WHAT THE TASK ASKS:
Below you will find a set of lines. Repeat them all exactly.

(Dataset entries)
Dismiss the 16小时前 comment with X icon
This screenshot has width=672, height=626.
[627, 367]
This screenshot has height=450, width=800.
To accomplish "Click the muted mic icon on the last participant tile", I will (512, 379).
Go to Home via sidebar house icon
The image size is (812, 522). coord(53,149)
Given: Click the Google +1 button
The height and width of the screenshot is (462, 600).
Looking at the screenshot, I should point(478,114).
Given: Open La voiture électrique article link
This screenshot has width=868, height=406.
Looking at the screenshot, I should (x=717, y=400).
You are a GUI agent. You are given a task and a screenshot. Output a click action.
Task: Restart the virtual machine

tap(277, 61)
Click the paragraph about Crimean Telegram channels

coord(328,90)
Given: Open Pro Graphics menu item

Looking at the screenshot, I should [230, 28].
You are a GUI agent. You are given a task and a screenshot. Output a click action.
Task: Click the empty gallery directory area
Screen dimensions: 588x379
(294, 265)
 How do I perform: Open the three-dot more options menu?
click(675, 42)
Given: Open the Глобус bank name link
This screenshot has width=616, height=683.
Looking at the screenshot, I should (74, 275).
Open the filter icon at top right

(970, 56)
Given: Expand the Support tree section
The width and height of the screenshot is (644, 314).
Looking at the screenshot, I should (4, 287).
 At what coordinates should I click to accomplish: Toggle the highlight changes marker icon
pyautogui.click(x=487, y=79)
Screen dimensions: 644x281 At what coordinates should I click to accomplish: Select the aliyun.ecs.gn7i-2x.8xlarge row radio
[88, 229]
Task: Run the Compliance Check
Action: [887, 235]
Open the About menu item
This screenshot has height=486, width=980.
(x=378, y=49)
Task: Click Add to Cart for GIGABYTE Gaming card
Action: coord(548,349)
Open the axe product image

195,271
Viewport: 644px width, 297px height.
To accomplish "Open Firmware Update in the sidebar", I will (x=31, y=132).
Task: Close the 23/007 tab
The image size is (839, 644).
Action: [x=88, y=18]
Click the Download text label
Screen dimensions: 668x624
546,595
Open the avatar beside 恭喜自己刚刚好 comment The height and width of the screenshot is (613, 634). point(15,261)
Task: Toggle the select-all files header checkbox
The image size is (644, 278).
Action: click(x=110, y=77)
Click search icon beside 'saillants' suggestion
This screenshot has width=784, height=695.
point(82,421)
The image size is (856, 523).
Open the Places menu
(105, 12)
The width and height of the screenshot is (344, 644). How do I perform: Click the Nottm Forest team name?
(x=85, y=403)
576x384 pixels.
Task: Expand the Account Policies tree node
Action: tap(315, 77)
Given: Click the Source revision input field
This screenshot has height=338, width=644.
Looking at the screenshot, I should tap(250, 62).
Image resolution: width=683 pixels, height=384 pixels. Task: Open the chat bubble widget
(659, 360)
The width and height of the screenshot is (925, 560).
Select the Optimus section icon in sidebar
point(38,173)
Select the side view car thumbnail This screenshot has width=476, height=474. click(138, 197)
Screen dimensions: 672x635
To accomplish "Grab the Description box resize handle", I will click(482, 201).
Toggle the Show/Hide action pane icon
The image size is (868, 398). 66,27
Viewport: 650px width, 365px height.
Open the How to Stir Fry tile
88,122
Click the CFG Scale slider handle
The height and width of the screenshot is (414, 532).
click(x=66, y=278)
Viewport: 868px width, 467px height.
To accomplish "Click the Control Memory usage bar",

TASK OUTPUT:
Dismiss the 16小时前 comment with X icon
This screenshot has width=672, height=626.
[627, 367]
This screenshot has height=450, width=800.
To accomplish "Click the muted mic icon on the last participant tile", I will (512, 379).
Go to Home via sidebar house icon
The image size is (812, 522). coord(53,149)
Given: Click the Google +1 button
The height and width of the screenshot is (462, 600).
Looking at the screenshot, I should point(478,114).
Given: Open La voiture électrique article link
This screenshot has width=868, height=406.
Looking at the screenshot, I should (x=717, y=400).
You are a GUI agent. You are given a task and a screenshot. Output a click action.
Task: Restart the virtual machine

tap(277, 61)
Click the paragraph about Crimean Telegram channels

coord(328,90)
Given: Open Pro Graphics menu item

Looking at the screenshot, I should [230, 28].
You are a GUI agent. You are given a task and a screenshot. Output a click action.
Task: Click the empty gallery directory area
Screen dimensions: 588x379
(294, 265)
 How do I perform: Open the three-dot more options menu?
click(675, 42)
Given: Open the Глобус bank name link
This screenshot has width=616, height=683.
Looking at the screenshot, I should (74, 275).
Open the filter icon at top right

(970, 56)
Given: Expand the Support tree section
The width and height of the screenshot is (644, 314).
Looking at the screenshot, I should (4, 287).
 At what coordinates should I click to accomplish: Toggle the highlight changes marker icon
pyautogui.click(x=487, y=79)
Screen dimensions: 644x281 At what coordinates should I click to accomplish: Select the aliyun.ecs.gn7i-2x.8xlarge row radio
[88, 229]
Task: Run the Compliance Check
Action: [887, 235]
Open the About menu item
This screenshot has height=486, width=980.
(x=378, y=49)
Task: Click Add to Cart for GIGABYTE Gaming card
Action: coord(548,349)
Open the axe product image

195,271
Viewport: 644px width, 297px height.
To accomplish "Open Firmware Update in the sidebar", I will (x=31, y=132).
Task: Close the 23/007 tab
The image size is (839, 644).
Action: [x=88, y=18]
Click the Download text label
Screen dimensions: 668x624
546,595
Open the avatar beside 恭喜自己刚刚好 comment The height and width of the screenshot is (613, 634). point(15,261)
Task: Toggle the select-all files header checkbox
The image size is (644, 278).
Action: click(x=110, y=77)
Click search icon beside 'saillants' suggestion
This screenshot has width=784, height=695.
point(82,421)
The image size is (856, 523).
Open the Places menu
(105, 12)
The width and height of the screenshot is (344, 644). How do I perform: Click the Nottm Forest team name?
(x=85, y=403)
576x384 pixels.
Task: Expand the Account Policies tree node
Action: tap(315, 77)
Given: Click the Source revision input field
This screenshot has height=338, width=644.
Looking at the screenshot, I should tap(250, 62).
Image resolution: width=683 pixels, height=384 pixels. Task: Open the chat bubble widget
(659, 360)
The width and height of the screenshot is (925, 560).
Select the Optimus section icon in sidebar
point(38,173)
Select the side view car thumbnail This screenshot has width=476, height=474. click(138, 197)
Screen dimensions: 672x635
To accomplish "Grab the Description box resize handle", I will click(482, 201).
Toggle the Show/Hide action pane icon
The image size is (868, 398). 66,27
Viewport: 650px width, 365px height.
Open the How to Stir Fry tile
88,122
Click the CFG Scale slider handle
The height and width of the screenshot is (414, 532).
click(x=66, y=278)
Viewport: 868px width, 467px height.
To accomplish "Click the Control Memory usage bar",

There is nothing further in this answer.